February Lunch Program

Tuesday, February 27, 2018 - 11:30am to 1:00pm

The Resilience by Design program adopted by Los Angeles to address earthquake vulnerabilities brought together the earth science, earthquake engineering and public policy professions and worked with hundreds of community organizations to get approval for sweeping seismic resilience legislation. The process elucidated the disconnect between what well-informed members of the community and local governments understand about the earthquake risk and the goals and objectives of mitigation measures like building codes, and what has been implemented in most communities. Since their inception, building codes have been based on a principle that safety is the only valid concern of government. If an owner chooses to build a building that is a total financial loss, that is his prerogative but he cannot kill someone in the process. A key factor is that building codes consider buildings in isolation with impacts only on their owners and tenants.

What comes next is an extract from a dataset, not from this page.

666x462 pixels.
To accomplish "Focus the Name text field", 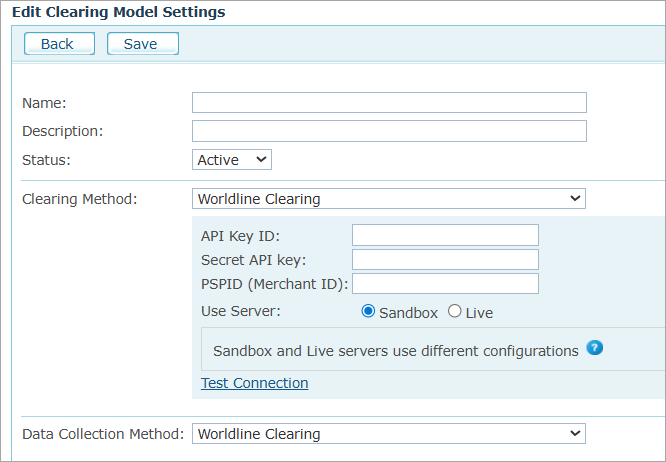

But the reality of a major earthquake is that the failure of a building impacts the whole community through economic disruption, population decreases, and cascading failures of engineered and social systems. This talk will explore a conceptual framework for creating a building code that reflects the realities of earthquake losses and the social dynamics of shared economic decisions.


Dr. Lucy Jones, Retired USGS

Dr. Lucy Jones is the founder and chief scientist of the Dr. Lucy Jones Center for Science and Society, with a mission to foster the understanding and application of scientific information in the creation of more resilient communities, and a Research Associate at the Seismological Laboratory of Caltech. With a Bachelor of Arts in Chinese Language and Literature from Brown University and a Ph.D. in Geophysics from MIT, Dr. Jones has been active in earthquake research for decades, furthering earthquake risk reduction through seismological research and integrated disaster scenarios, including 33 years of federal service with the US Geological Survey. Her work at the USGS included leading the creation of a national science strategy for natural hazards research, creating the first American major earthquake drill, the Great ShakeOut, that has expanded to now encompass 43 million participants around the world in 2015 and writing over 100 published papers on statistical seismology and integrated disaster scenarios. Her pioneering science was recognized with the Samuel J. Heyman Service to America Medal (one of just eight awarded to federal employees in 2015), the Ambassador Award from the American Geophysical Union, the William Rodgers Distinguished Alumni Award from Brown University, and most recently, the 2017 Distinguished Lecture Award of the Earthquake Engineering Research Institute.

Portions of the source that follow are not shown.